* _Given passage_
== == ==
Iguana 12th July, 2004 18:24
That's what I call a tutorial.


philk 12th July, 2004 19:50
Hey mmelo, thats exactly what I am doing for entity picking. I precalculate some more values, but that is just optimisation. A good start is to replace all "value / 2.0" by "value * 0.5f". Its also important to remember to subtract the screenpos[1] from the view half height and not the other way arround :)


mmelo 13th July, 2004 09:11
@philk: Yeah, you are right... there are still a couple of optimisations that could be done. In the particular case of the divides by two in DoPicking I was not too worried because I believe the compiler will change them to a shift right by 1 because they are ints (hopefully they are not being cohersed to float until later - but I should check). ;-)
== == ==
* _Record set_
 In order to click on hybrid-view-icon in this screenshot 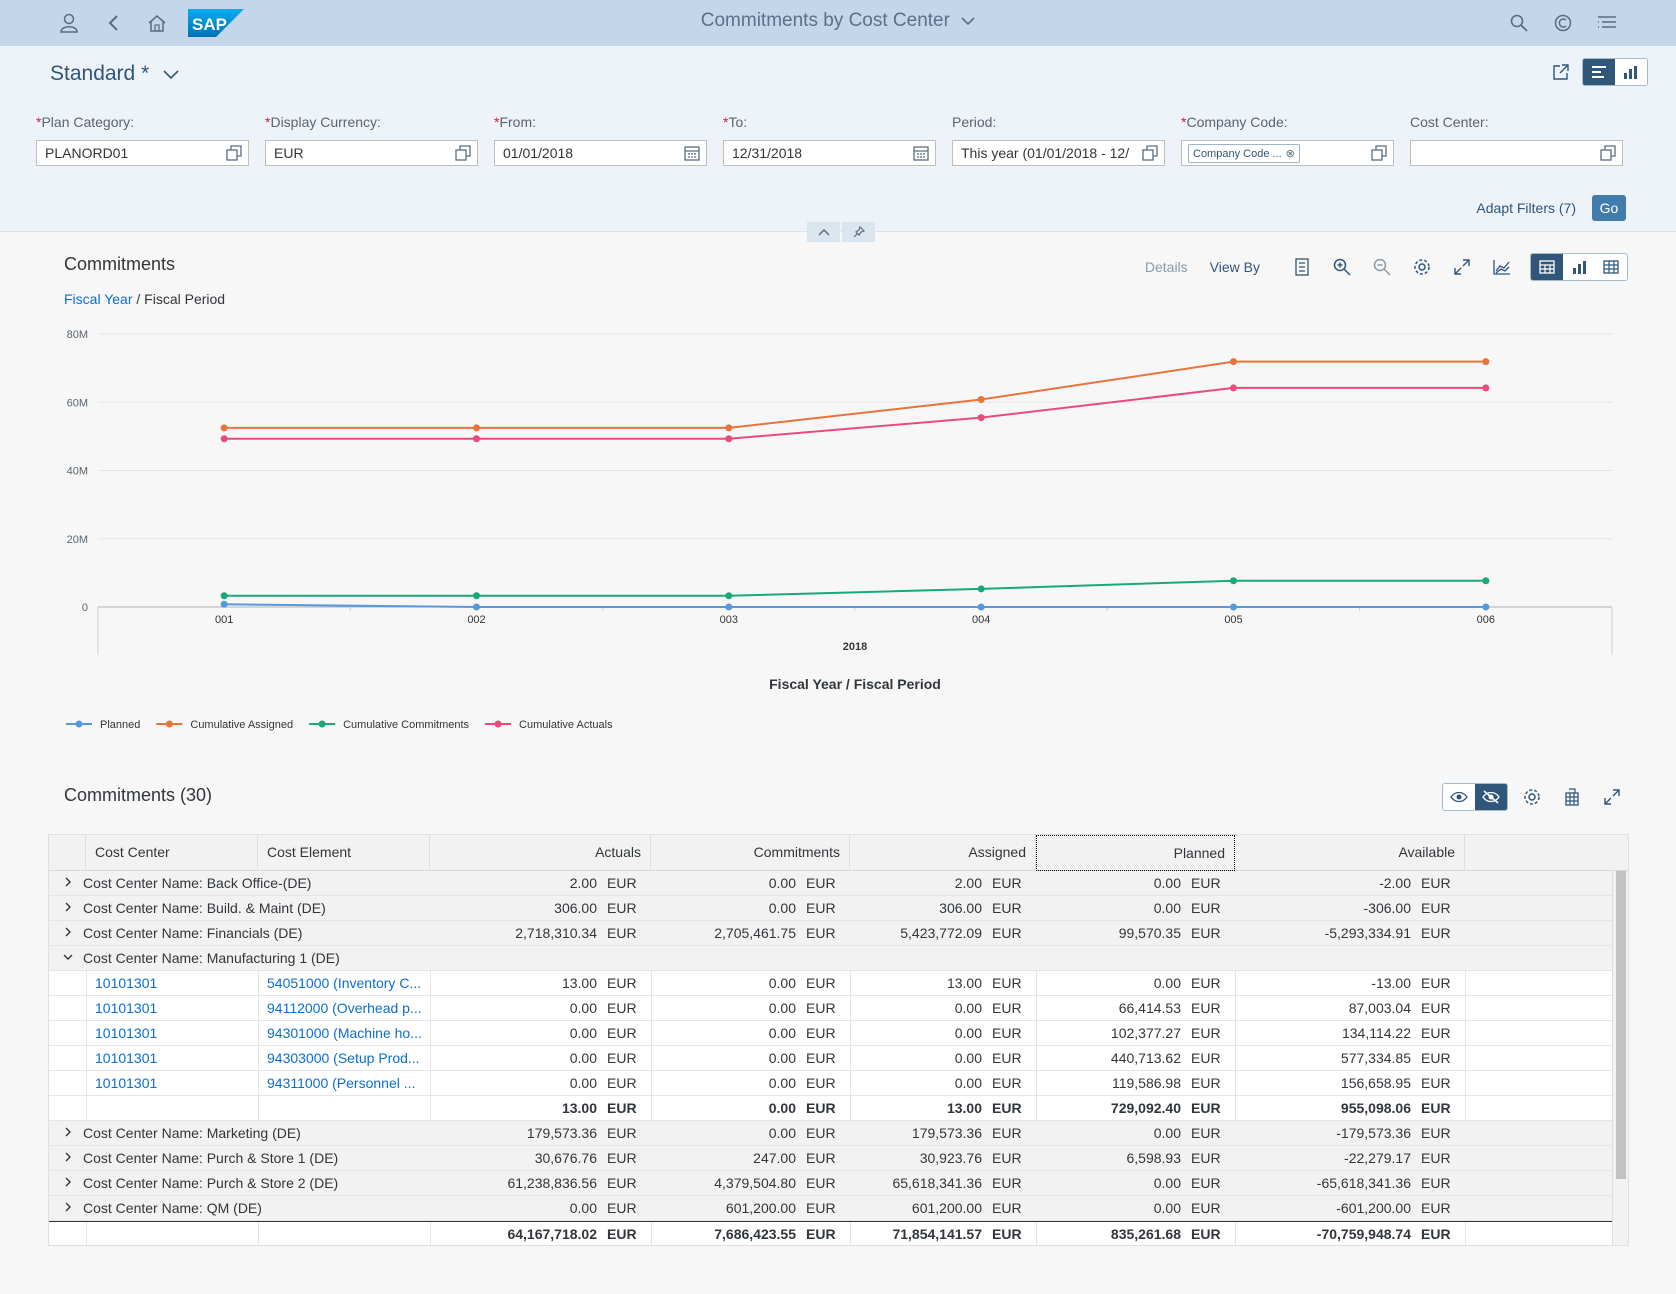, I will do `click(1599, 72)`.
== == ==
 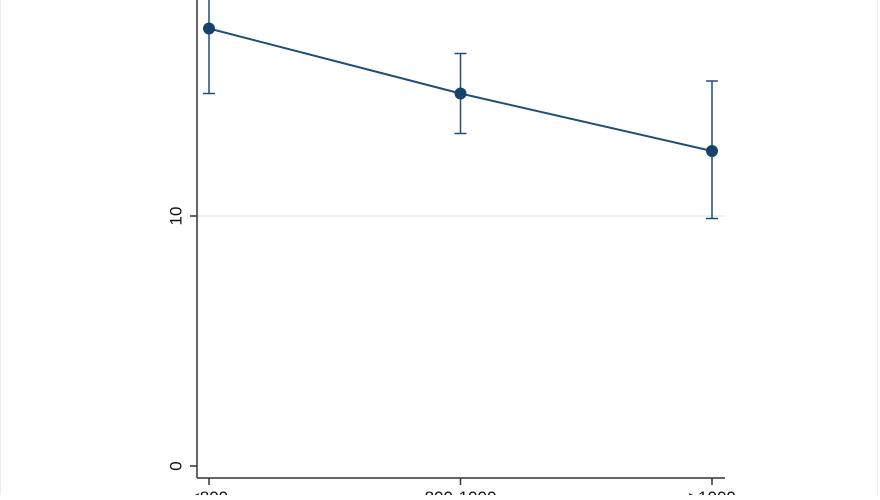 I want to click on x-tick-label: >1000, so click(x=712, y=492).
== == ==
* _What to work on_
A. In the forum comments on picking, why wasn't mmelo too worried about the divides by two in DoPicking?
B. Pull out the part of the forum comments on picking that starts at the words "philk 12th July, 2004" and ends after "way arround :)".
C. Keep the forum comments on picking going from their last line.

* _Task-by-task results_
A. He believes the compiler will turn them into a shift right by 1 because the values are ints. He adds that this holds only if they aren't converted to float until later, which he says he should check.

B.
philk 12th July, 2004 19:50
Hey mmelo, thats exactly what I am doing for entity picking. I precalculate some more values, but that is just optimisation. A good start is to replace all "value / 2.0" by "value * 0.5f". Its also important to remember to subtract the screenpos[1] from the view half height and not the other way arround :)

C.
I am not sure, however, if in the second sentence you mean that, yes, I am doing it the right way or that, no, you believe it should be the other way around. Either way, for the benefit of our viewers (LOL), let me state that the vertical subtraction is the other way around from the horizontal one because screen Y grows along camera _down_ and not up (while horizontally screen already grows along camera right).
Edited 13th July, 2004 09:15


philk 13th July, 2004 12:51
@mmelo: Yes the code you presented is indeed right. I had it wrong first in my implementation.